Extracted text |

▶

I've spent most of the last couple weeks on Version 4 of this site. It's been live for about a week now, with lots of tinkering happening as I figure out how I actually want to use it and what I want to publish to it. A detailed post about the transition is in the works and coming soon (hopefully tomorrow). Till then, here are a couple of posts on building personal websites from around the web.

An alarmingly concise and very hinged summary of what it was liked to build this site from scratch

As the title probably gives away, this was a very entertaining read. Keennan talks about his growing dissatisfaction with his previous hosts, expressing sentiments that a lot of us might identify with. His blow-by-blow account of how he went from deciding to move away to actually going through all the steps of actually building his site (including frustrations along the way), makes for a good story of perseverance, struggle, and also asking and getting help from other people. If he can make the transition with very little prior knowledge of websites and programming, so can anyone else.

Don't forget you're making webpages

I have been known on occasion to wish that we could go back to a web that was mainly for sites and pages, rather than applications or services (and certainly not for advertising and filled AI slop). Like the author, I was pretty amazed when I figured out that I could write and publish my own webpages that other people could read, essentially for free (though I had that realization much later than the author did). Over the last few months, I've been rediscovering just how much joy it gives me to build and share web pages, and I hope it's something I'll keep doing for a long time ago.

◀

Data lines |
▶

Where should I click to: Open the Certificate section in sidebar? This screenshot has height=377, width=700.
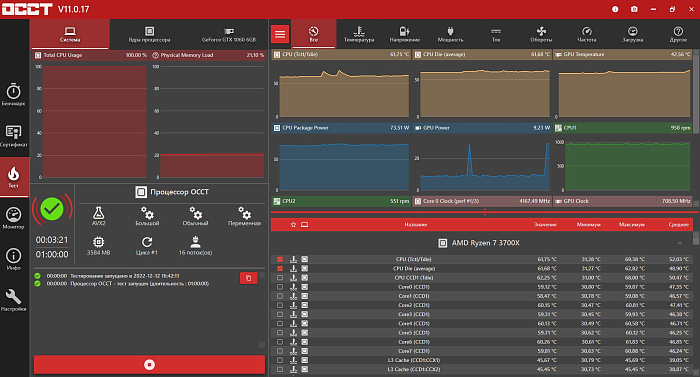click(x=13, y=136)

◀

Written instruction 1 | Return the part of the post on building personal websites from "As the title" to "can anyone else.", copied word for word.
Written instruction 2 |
Answer these questions from the post on building personal websites:
(a) For about how long has Version 4 of the site been live?
(b) What did Keennan grow dissatisfied with?
(c) What has the writer been rediscovering over the last few months?
Written instruction 3 | Continue the post on building personal websites from its final sentence.

Exercise output 1 |
As the title probably gives away, this was a very entertaining read. Keennan talks about his growing dissatisfaction with his previous hosts, expressing sentiments that a lot of us might identify with. His blow-by-blow account of how he went from deciding to move away to actually going through all the steps of actually building his site (including frustrations along the way), makes for a good story of perseverance, struggle, and also asking and getting help from other people. If he can make the transition with very little prior knowledge of websites and programming, so can anyone else.

Exercise output 2 |
(a) About a week.
(b) His previous hosts.
(c) How much joy it gives to build and share web pages.

Exercise output 3 |
Brutalist Web Design

If you do go down the route of building your own website, it doesn't have to be fancy, or a lot of work. In addition to sticking to standards as the previous post suggests, you can get a very functional website with very minimal design, and brutalist web design will tell you how. Personally, I'm not aiming to be brutalist, I do like beautiful fonts and fun colors, but my preferred minimal aesthetic does have a lot of overlap with a brutalist style.

My Failed Personal Site Redesign

And on a completely different note, you can also go a completely different route and build something with a lot of flair that chimes with your personality and taste. Even though Nielsen didn't go through with his hand-drawn website redesign, it's still an interesting experiment and he has some pointers to other people who do have fun visual elements.


That's all folks! Hope you enjoy your (remaining) weekend and please come back to the read my rundown of Version 4 in a few days. Conveniently, you can now subscribe to an RSS feed to get future entries and posts delivered straight to your reader!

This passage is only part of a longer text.